Willmar is one of four schools to receive a $15,000 legislative appropriation to expand the farm-to-school idea in the state. Three of the four essentially reported in Wednesday (Moorhead, where orchards have been planted on school grounds, couldn't make it because of the weather.)

In Minneapolis, the Nawayee Center School on Bloomington Avenue, which serves a heavily Native American student body, the money resulted in turning a pollution-laden empty lot into a set of raised garden beds. Students tend, harvest and then eat and preserve the produce. Next steps include growing tomatoes hydroponically.

At Pine Point on the White Earth Indian Reservation, students mark monthly themes to focus on locally grown food -- the "three sisters" of corn, beans and squash one month, wild rice another, fish another.

In Willmar, Derouin has for several years been introducing a great variety of food produced in the area -- apples, sweet corn, cheese, honey and more -- to students.

Some of the value, of course, is in the local economy, but the school folks all stressed the cultural connection students are making to the land and food around them. And they say more kids eat lunch when those connections are made.

When I asked Derouin about obstacles to expansion, she mentioned price (local growers' prices often are higher than schools' normal sources) and the time it can take to find new growers to fill the demand (the school's supplier of bison hot dogs almost ran out last year).

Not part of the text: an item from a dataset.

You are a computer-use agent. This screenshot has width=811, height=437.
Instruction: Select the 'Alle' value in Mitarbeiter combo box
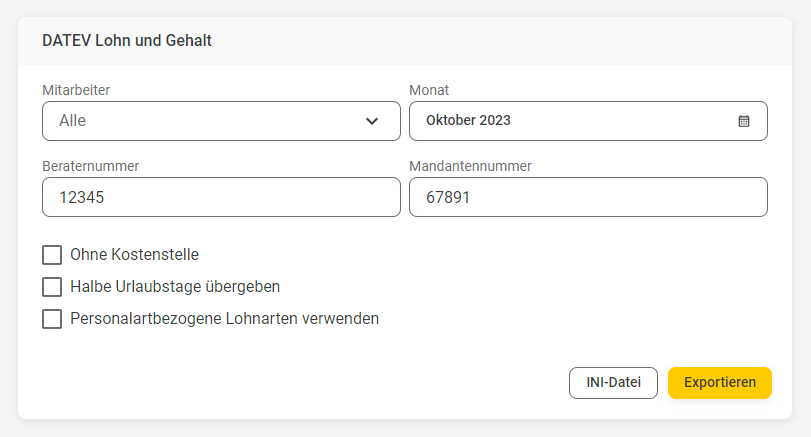[72, 120]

Then she mentioned the call this week as a big one, the inability to process food that is available.

Maybe she can use the potatoes whole in a baked potato bar, she allowed. But carrots and rutabagas, she can't deal with.

"I just don't have hours of labor to process food."

University of Minnesota Extension and a number of organizations -- state, local, non-profit -- are working on farm-to-school efforts around Minnesota, and the conversations about them are growing. (Find out more here.) And you can imagine possible solutions to Derouin's problem this week -- money for schools to add labor costs, for example, or coordination of districts to create a big enough market for a private processor.

It's not clear where the Legislature being elected Tuesday might want to take the effort beyond the four pilot schools, but if it wants to do something more, a good step might be to address the rutabaga chopping question.